Standing in the predawn Moab darkness eager to run a distance equivalent to nine back-to-back marathons and riding an early morning NYC subway after a wild night out in Spanish Harlem typically wouldn’t normally be mentioned in the same sentence, but here we are. The former represents my life as I know it today. The latter represents a former life, but one that has shaped me and continues to shape me. It has led me to endurance, it has brought me to where I am today. It defines part of who I am as a person and helps me be a better coach, a loving family man, and a dedicated athlete. It’s been the better part of a decade since this former life. 7 years sober. This milestone is one for reflection, one for celebration, and one for forecasting.
Back to the early morning hours before the Moab 240. I know what lies ahead of me. I know how it will feel. It’s a feeling we, as endurance athletes, can relate to. No matter how many starting lines we toe, we get that all-too-familiar mix of excitement, nerves, and wonder for the challenge that lies ahead. We know how this feeling turns into focus, then exhaustion. It’ll bounce back and forth before we get into ‘the zone.’ This zone features a tired body and racing heart, but a calm and focused mind. This is the zone that I crave. I feel invincible when I’m here. While I check off miles, bombing down the trail, I’m fully in control. These moments bring me joy and add fuel to my life. I’m thankful for where I am and I’m excited for the journey I’m on.
I wasn’t introduced to this feeling after finding endurance sports. The racing heart complimented by a calm mind isn’t something that I first encountered halfway through an ultramarathon. These feelings were with me while I was high on the NYC subway 25 years ago. These feelings drove my former life, chasing the same ‘zone’ marked by the balance of fear and invincibility.
In both lives, I’m calm and focused while surrounded by chaos and speed. In both lives, I felt at home in these situations. As I look back at the 7 years separating these two lives, I’m fortunate to have traded the former for the latter. It feels amazing. Looking back, I relate this feeling to the first 13 years of my life. There is a joy to them and an excitement. These formative years were my first 50 miles on this ultramarathon journey. There are 240 miles ahead, but these early miles are ticking by filled with movement and enjoyment.
This milestone gives me the opportunity to look back in time. The struggle with substance abuse has been a marker of my life for quite a long time. Some periods were better than others, but this struggle always lingered just below the surface. During these times, I was functional, even thriving at times. On the surface, I had great jobs, I was a high-performing athlete and I balanced family life. My ability to perform during this time in my life probably made it easier to endure. This was mile 50-150. I was enduring, I was pushing forward.

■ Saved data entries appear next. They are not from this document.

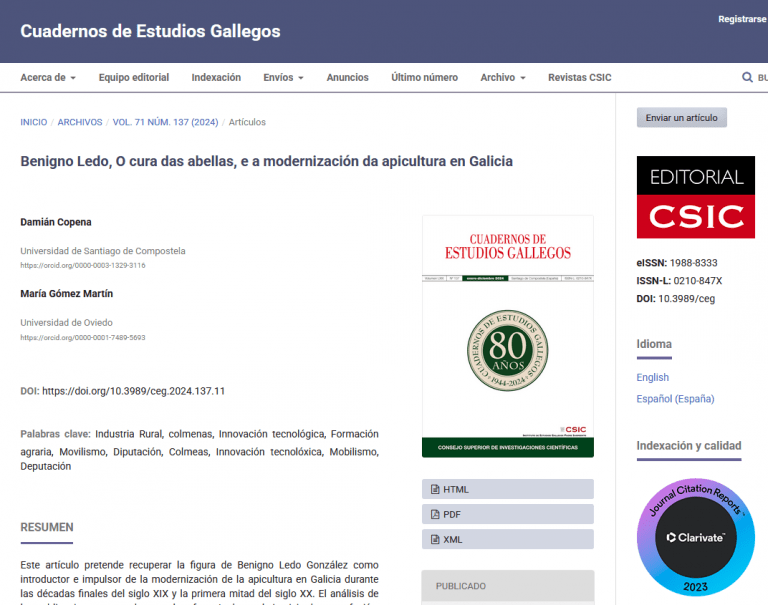This screenshot has width=768, height=605.
Task: Click the journal issue cover thumbnail
Action: click(507, 336)
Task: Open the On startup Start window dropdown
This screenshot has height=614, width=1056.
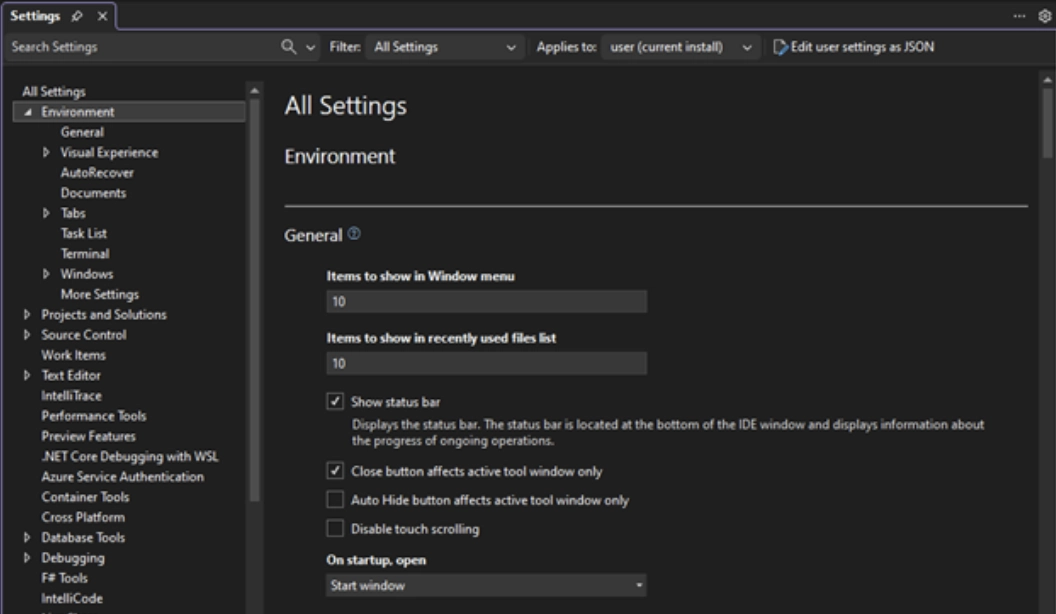Action: (x=486, y=585)
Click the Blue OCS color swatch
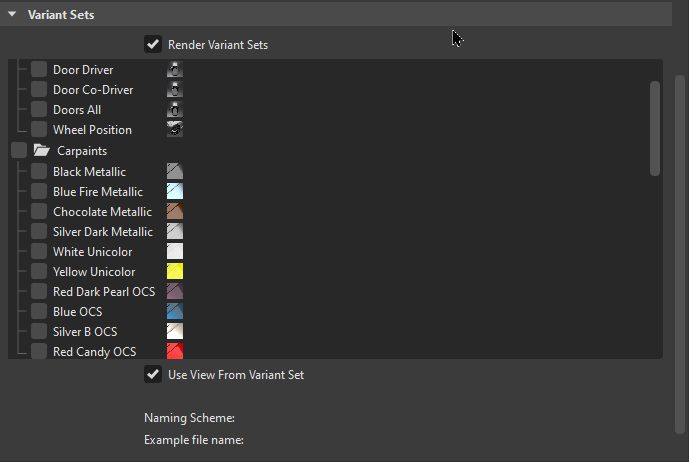The height and width of the screenshot is (462, 689). 175,312
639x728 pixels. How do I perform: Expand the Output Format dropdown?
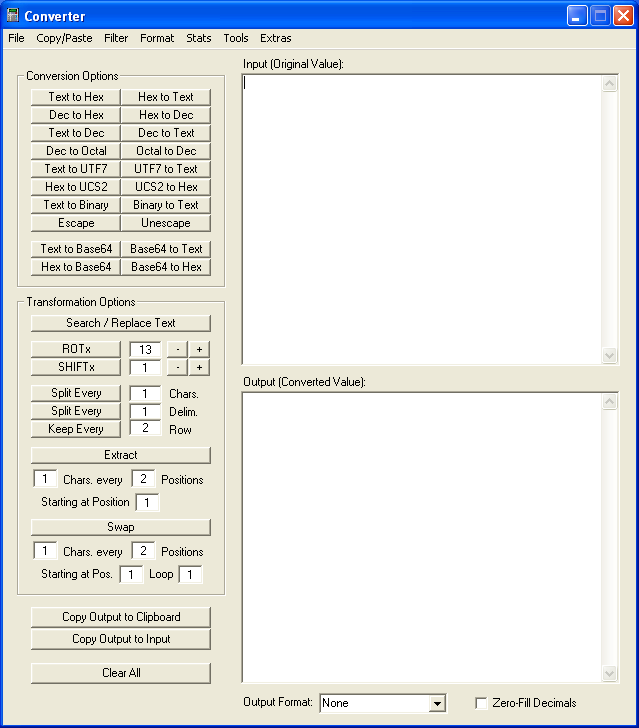[436, 703]
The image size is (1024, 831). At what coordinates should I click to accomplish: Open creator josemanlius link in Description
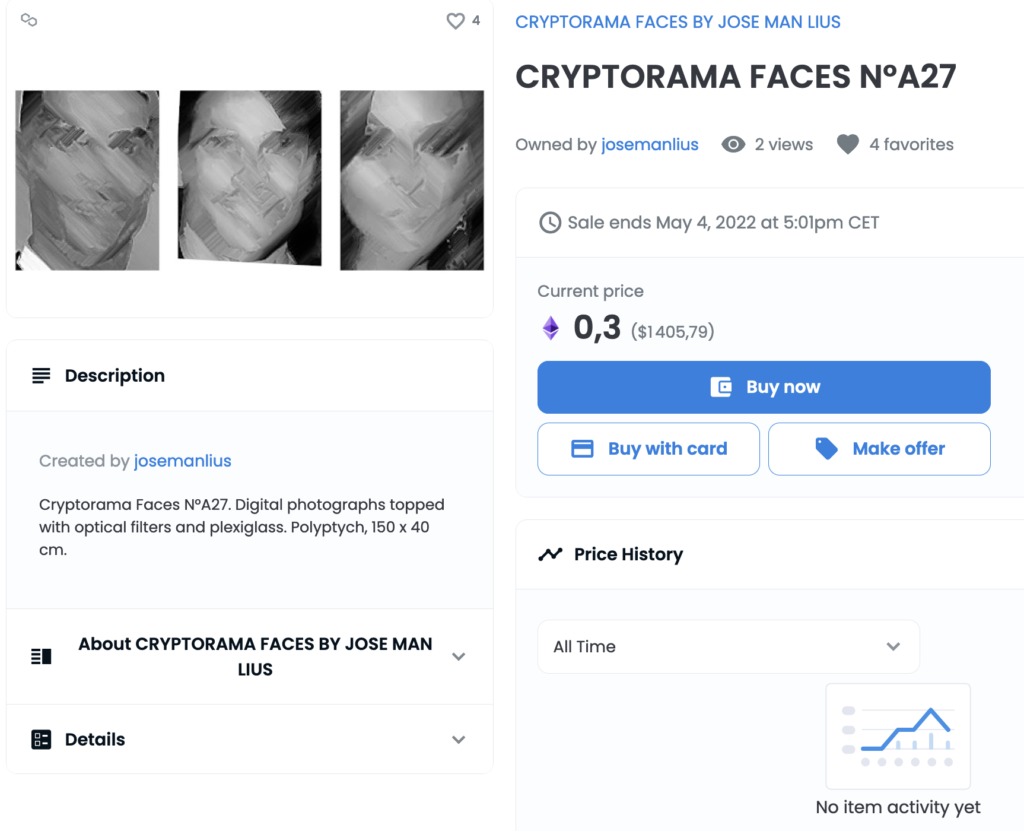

Despite this, I knew that change was needed. I’ve lost friends to this disease. I was aware of what it could take from people. The knowledge of the change made the struggle harder to endure. This knowledge brought me to miles 150-220. This is the depth of battle. During these hard miles, I’m painfully aware of the severe change that was about to happen, despite not being ready to leave the now fleeting comfort of the earlier miles. In my struggle with these substances, I recall waiting for a sign, an event, that would signify the shift from enduring the battle to fighting it head-on. Like hitting the major climb in your race or the midday heat setting in at mile 150, this sign came into my life on a Friday night. That night ended in a bike crash after a night of drinking. That night ended in surgery. That night ended with facial wounds so severe that my young daughters were scared of me. That night delivered the sign I needed to make the change I’d been needing, wanting, and dreading.
Initially, I thought this decision to stay sober would lead me back to ‘normal’ life by the end of the year. I quickly realized that this assumption was far from reality. The three decades of abuse and mental damage will take much more than 12 months to repair. On one hand, these past 7 years of life & sobriety represent that pre-finish high you get before the finish line, miles 220-240. It feels amazing and represents the most significant part of my life packed with the most growth. On the other hand, these 7 years of sobriety represent me toeing the line at Moab all over again. It is a journey with 240 miles ahead of me. These first 7 years have been me focusing only on the first few miles because the goal is so daunting, so intimidating. But, like my training, each day involves learning and growth that can be absorbed, applied, and built upon for the greater goal.
Sobriety is a process. Like running the race you’ve trained for on a course you’ve studied. Sobriety involves reading, listening, relating, and sharing. It is a journey, It is my journey.